Transportation secretary’s expert panel defends FAA system that approved deadly 737 Max jets
Our clients are in shock and disbelief that any sane person let alone the Secretary of Transportation would conclude that the FAA system does not need a complete overhaul. It is incomprehensible, in light of the avalanche of evidence, that anyone could reach such a conclusion. This is why our clients are not relying on the Government to get to the truth of what happened and will continue to pressure the US Congress to change a broken system.
Via Washington Post: (https://wapo.st/30Ka991)
A spokesman for Chao would not say whether the secretary shared the committee’s conclusion that the safety approval process ought not to be overhauled.
Boeing, whose standing has been badly hurt by the crashes and subsequent internal messages, said in a statement that it appreciated the committee’s work and would study its recommendations. The company’s board ousted its chief executive in December and has shut down production of the now-grounded Max while safety regulators determine whether it’s safe to fly again.
At the same time, congressional investigators have been probing how the plane was first approved and the responses to the crashes.
Rep. Peter A. DeFazio (D-Ore.), chairman of the House Transportation Committee, said his team’s investigation has shown that the approval process, known as Organization Designation Authorization, failed at multiple points and that legislation to improve safety was needed.
“I want to be very clear: 346 people died because the system failed,” he said in a statement. “Despite the wishes of industry, it would be the height of irresponsibility to leave the ODA system as is and just hope for the best the next time. Not addressing the failures head-on would be a grave mistake and that will not happen on my watch.”
Moak worked on the review with a retired Air Force general and three safety experts with a mix of experience in government and private industry.
The group’s report offered an extended defense of the FAA’s oversight. It noted criticisms that giving companies broad authority to oversee themselves creates an “inherent conflict of interest” that results in “a regulatory blind spot.”
“This interpretation is inaccurate,” the report states. “In fact, with strict FAA oversight, delegation extends the rigor of the FAA certification process” by “multiplying the technical expertise” focused on an aircraft’s safety, it said.
But the report did not explain how and why the FAA’s oversight failed to catch the Max’s deadly flaws or the problems at Boeing that created them.
“In summary, we found good faith compliance efforts with the regulatory requirements by both Boeing and the FAA,” it concluded.
It noted that “no holistic assessment” of risk “was required, or presented” by Boeing.
Rep. Sam Graves (R-Mo.), the top Republican on the Transportation Committee, called the report unbiased said it “clearly dispels the narrative that our aviation certification system is broken and must be completely rebuilt.”

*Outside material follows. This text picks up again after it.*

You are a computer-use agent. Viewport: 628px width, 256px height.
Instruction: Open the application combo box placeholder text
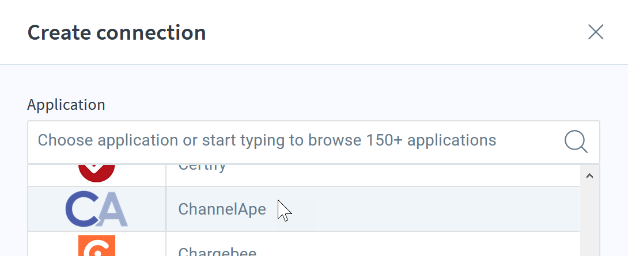(267, 140)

Boeing and other companies should be required to build or expand internal “safety management systems” that would be overseen by the FAA, the report said. And it recommended that the FAA and industry “should work together” to address concerns about “potential undue pressure” on company representatives who are supposed to act on the FAA’s behalf in overseeing safety, though it did not offer specifics.

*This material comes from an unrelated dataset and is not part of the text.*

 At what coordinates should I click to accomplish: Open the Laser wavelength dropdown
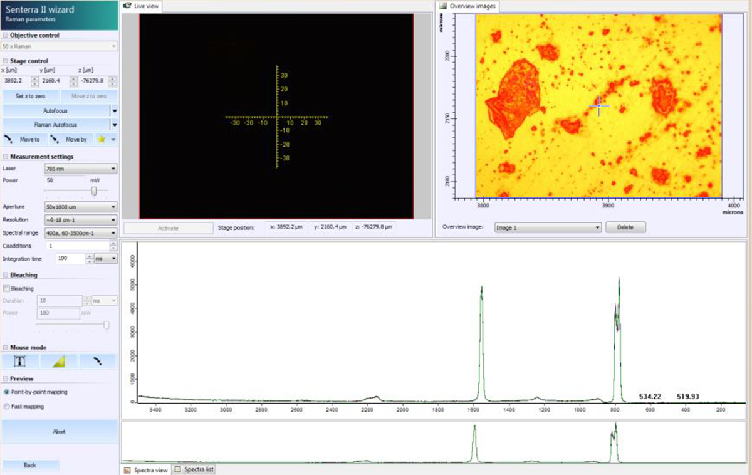[x=80, y=169]

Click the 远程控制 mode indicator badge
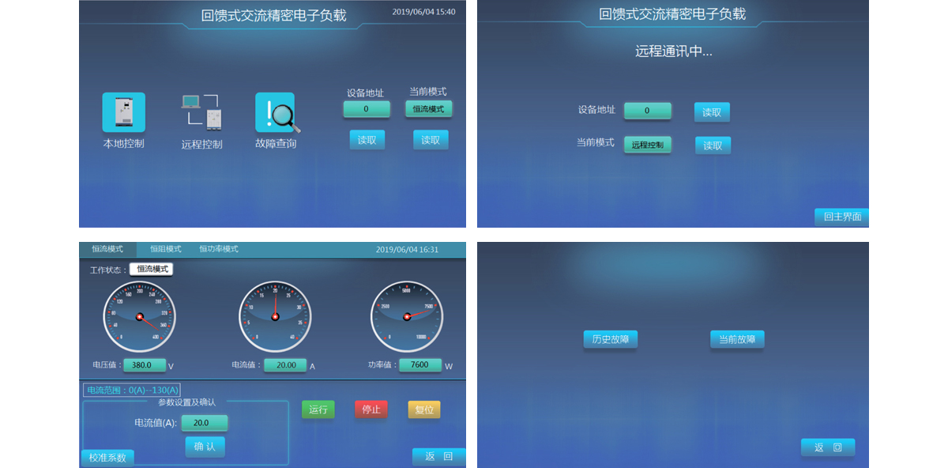[x=648, y=145]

The recommendations also include rethinking assumptions about how well pilots are trained, reviewing how multiple changes to an existing aircraft design might affect one another and improving communication between Boeing and the FAA.
The Max, a version of the 737 upgraded with new engines, was approved by the FAA in 2017. But in October 2018 one of the jets plunged into the sea off Indonesia, and five months later a second jet crashed in Ethiopia.
In both cases a new automated feature was found to have malfunctioned, driving the plane’s nose down in a way that the pilots could not overcome. Documents disclosed by Boeing and congressional investigators have shown that the company went to great lengths to downplay the new feature during the approval process, concerned that it could prompt the FAA to require crews to undergo costly simulator training before flying the new jet.
The international committee concluded that details about the feature were shared with safety regulators in only a fragmentary way and that it could have been scrutinized more closely.
The new report discusses the feature, known as the Maneuvering Characteristics Augmentation System, saying that it was identified and tested in flights by Boeing and the FAA and that pilots were trained to deal with the conditions it would create if it malfunctioned.